Life In 19x19

Posted: **Fri Apr 05, 2019 4:11 pm**

Yes, you are right. All these tests are just rubbish in terms of mathematical statistics. And poor Lee Sedol still has chances to defeat Alfago

.
And you are right again:

hoa803 wrote:It's still fun to do the matches, though.

Posted: **Fri Apr 05, 2019 4:55 pm**

I don't know what they did in the new version of Leela but my Gflops pretty much doubled. I'm looking at an RTX 2060 for gaming and deep learning. Anybody try one and have a benchmark?

Posted: **Sat Apr 06, 2019 1:04 am**

hoa803 wrote:The thing nobody seems to be talking about in this thread is the confidence interval.

nbc44 wrote:All these tests are just rubbish

All these 20, 30 ... game matches aren't gospel, obviously. Match parameters vary wildly (different gpus, different time per game, different number of visits, usage of -m, -r, etc. etc.)
No one thinks #XXX is definitively stronger than elfv2 just because XXX won a single 20 game match by 11-9 (for example)

But all these matches are really fun to run, and I think, taken as a whole, they can give an idea of the strength of the different networks.

They're not gospel, but they're not rubbish either, even with so few as 20 games.

For example
20 game match XXX v. YYY , result 15-5
If XXX and YYY were the same strength, there's only 2% chance for XXX to get at least 15 wins. It's not unreasonable to think that XXX is stronger, (particularly if there are several such matches going the same way).
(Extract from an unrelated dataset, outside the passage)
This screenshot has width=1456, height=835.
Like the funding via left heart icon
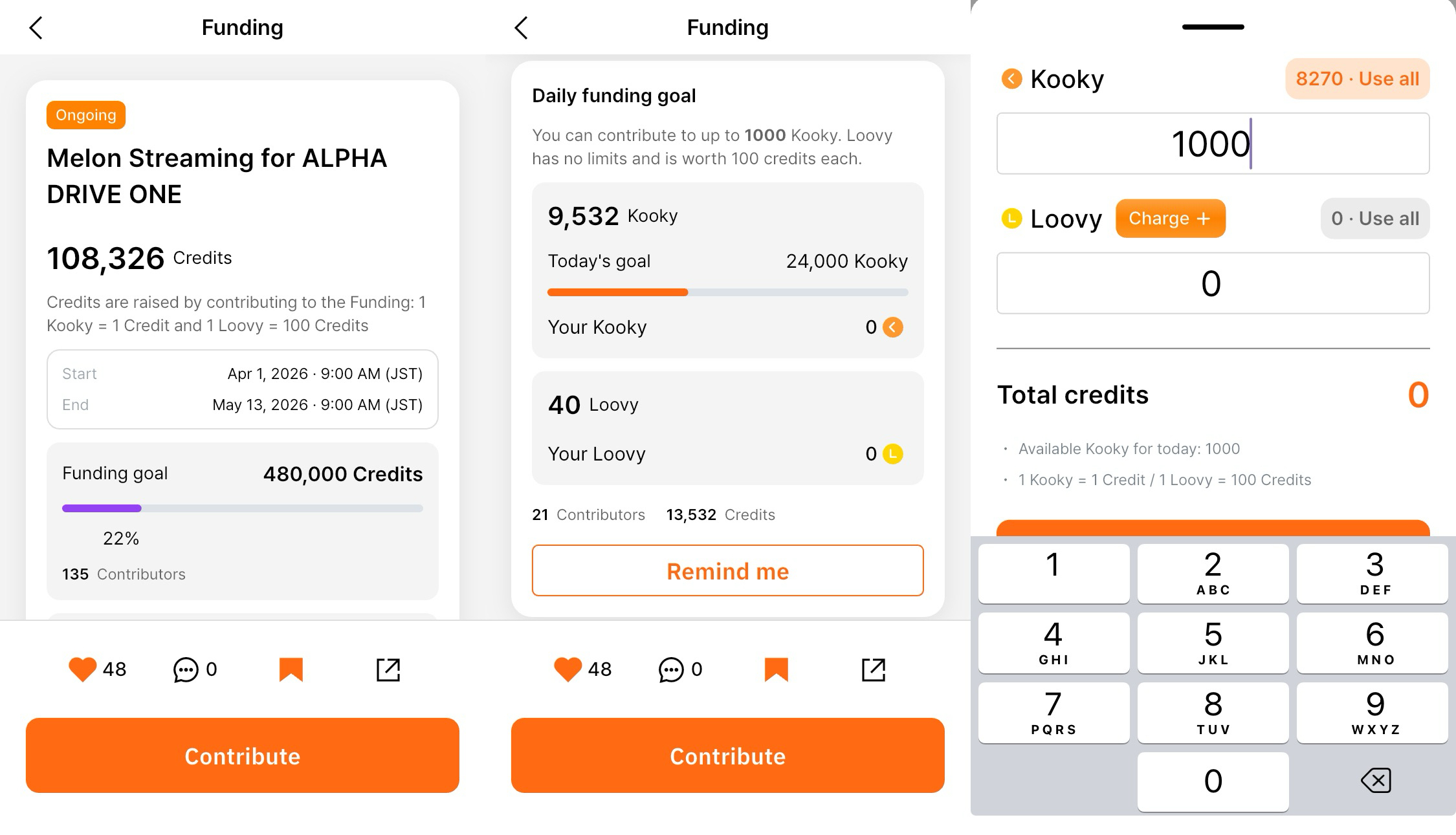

Posted: **Sat Apr 06, 2019 7:25 pm**

Vargo wrote:But all these matches are really fun to run, and I think, taken as a whole, they can give an idea of the strength of the different networks.

They're not gospel, but they're not rubbish either, even with so few as 20 games.

For example
20 game match XXX v. YYY , result 15-5
If XXX and YYY were the same strength, there's only 2% chance for XXX to get at least 15 wins. It's not unreasonable to think that XXX is stronger, (particularly if there are several such matches going the same way).

Yeah, I definitely agree with that. I ran something a few days ago, I believe it was LZ216 vs Elfv2, using Leela release 0.17 on my GTX 1060 6GB at CGOS rules, 15 minutes a side absolute. After 52 games the match was tied 26 apiece.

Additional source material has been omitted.